Was die Schmandins nicht wussten: Nikole hat eine Art Bindegewebsschwäche im Gehirn. Die führt an diesem Sonntag im Januar dazu, dass es zu starken Hirnblutungen kommt. „Wir sagen heute, wir sind eigentlich froh, dass wir es nicht wussten“, sagt Niko Schmandin. Denn so konnte das Mädchen – sie ist das Nesthäkchen in einer Patchwork-Familie mit insgesamt sechs, zum größten Teil erwachsenen Kindern – eine fröhliche, vollkommen unbeschwerte Kindheit verbringen. Hätte man um ihre Krankheit gewusst, hätte man sie vermutlich zu sehr in Watte gepackt, sie hätte ihr Leben nicht so genießen können, sagen die Eltern.
Wie in Watte gepackt erleben sie selbst den Abend und die nächsten Tage. Der Notarzt kommt, Nikole wird mit dem Rettungswagen ins Koblenzer Stiftungsklinikum gebracht. Eine Notoperation bringt keinen Erfolg mehr. Nikoles Gehirn ist durch die Blutungen und die lange Zeit ohne Sauerstoff so geschädigt, dass es keine Hilfe mehr gibt. Die Ärzte sprechen von Hirntod. Und zum ersten Mal fällt auch das Wort Organspende. „Wir hatten darüber nie gesprochen“, sagt Renate Schmandin. Nicht mit den Kindern, auch nicht miteinander. Was soll man tun, was ist richtig?

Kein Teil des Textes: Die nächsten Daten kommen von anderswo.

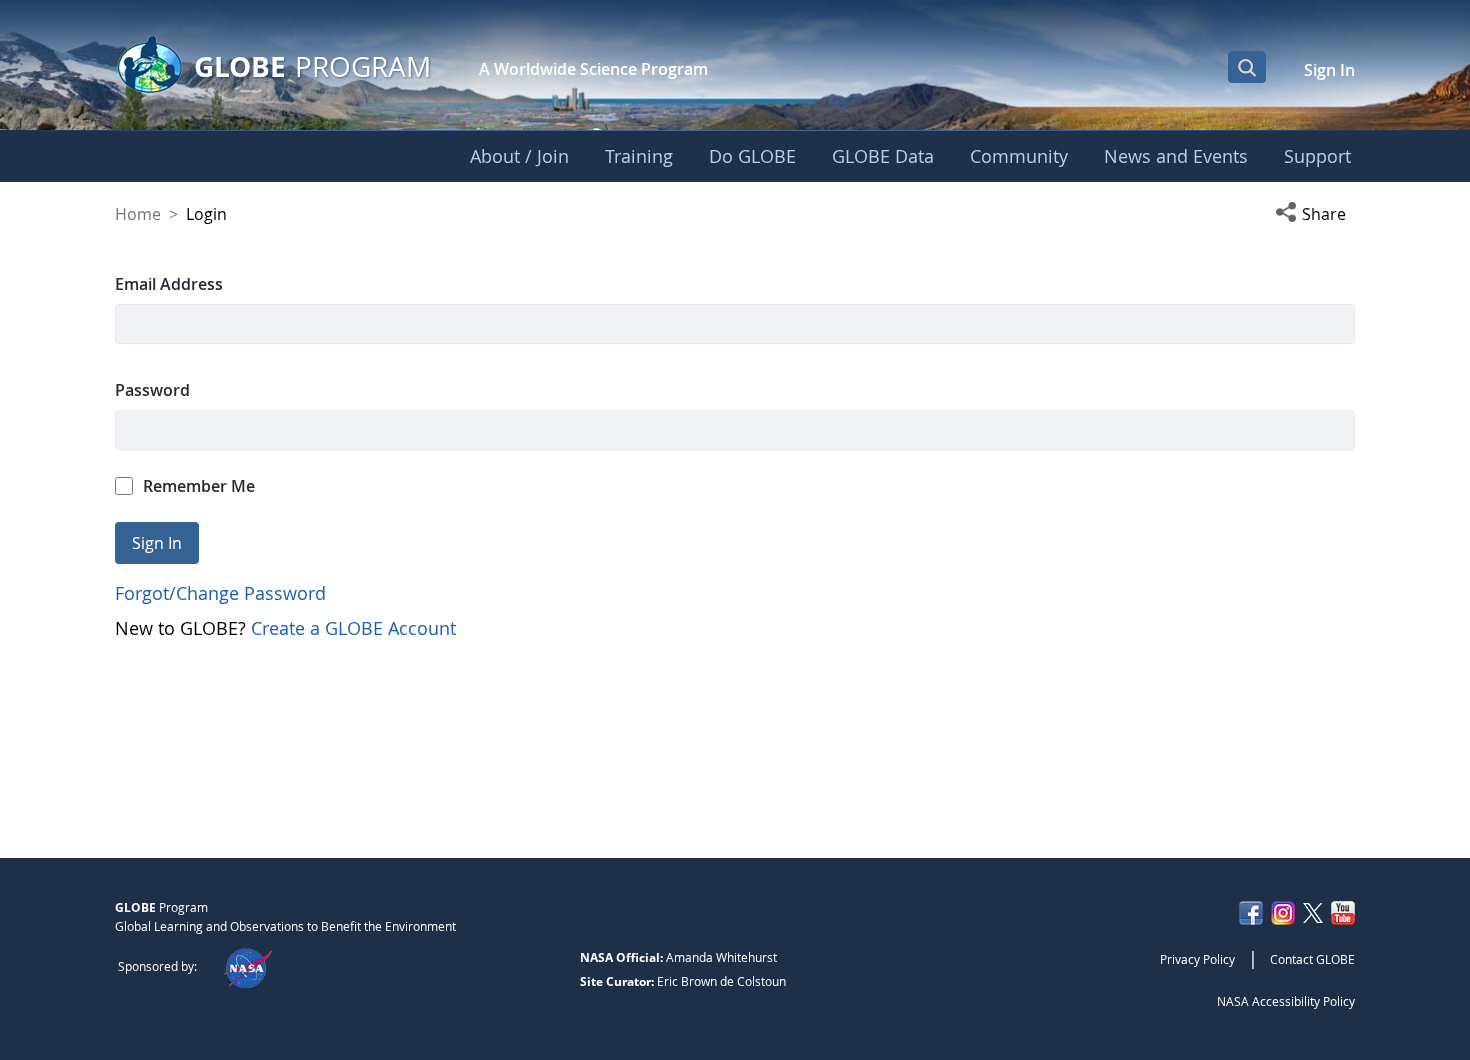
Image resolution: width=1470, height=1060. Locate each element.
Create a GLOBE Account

Das muss jeder Mensch für sich entscheiden, sagt Dr. Andreas Molitor, Oberarzt im Stiftungsklinikum Mittelrhein. Für die Ärzte ist das Allerwichtigste: Dass jeder Mensch auch Jahre später mit seiner Entscheidung für oder gegen Organspende gut leben kann. Am einfachsten ist es, wenn jemand einen Organspendeausweis hat. Dann muss man nämlich nicht über den Willen des Verstorbenen spekulieren, sondern kennt ihn.

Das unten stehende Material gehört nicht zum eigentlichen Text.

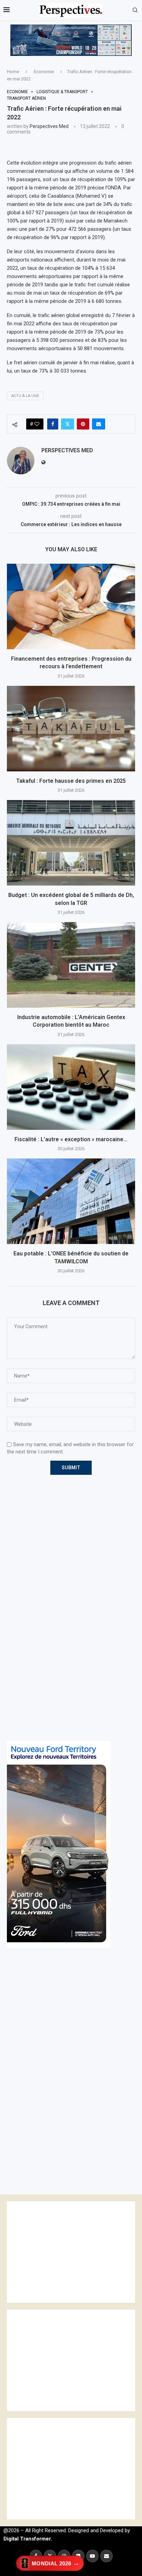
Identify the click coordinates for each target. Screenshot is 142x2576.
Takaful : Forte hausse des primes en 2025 (71, 781)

Bei Nikole ist das nicht der Fall. Und so überlegen die Eltern. Aber sie überlegen nicht lange: „Nikole war so hilfsbereit und freundlich“, sagt die Mutter. Außerdem bekommt die Familie über die Untersuchungen die Gewissheit, dass das Mädchen organisch gesund war – das ist ihnen sehr wichtig, vielleicht um zu wissen, dass sie nichts hätten verhindern können.
Und die Eltern denken in diesen Stunden am Bett ihrer Tochter, die zu diesem Zeitpunkt eigentlich schon tot ist, aber aussieht, als schlafe sie nur, auch an andere: „Nikole kann nicht weiterleben. Aber durch die Organspende vielleicht ein anderes Kind, dessen Eltern jetzt genauso verzweifelt sind wie wir.“
Vater bei Untersuchungen dabei
Sie stimmen zu. Vielen Organen, aber nicht allen. „Die Augen nicht“, sagt die Mutter. Das konnte sie nicht. Die Untersuchungen laufen an: Zwei Ärzte müssen unabhängig voneinander in einem Abstand von 24 Stunden den Hirntod feststellen. Doch Vater Niko Schmandin interveniert noch einmal: Auf Internetseiten hat er schreckliche Dinge über diese Untersuchungen gelesen, hat gelesen, dass manche Patienten gar nicht hirntot sind und trotzdem für tot erklärt werden. Er telefoniert mit den Ärzten, will bei den Untersuchungen dabei sein.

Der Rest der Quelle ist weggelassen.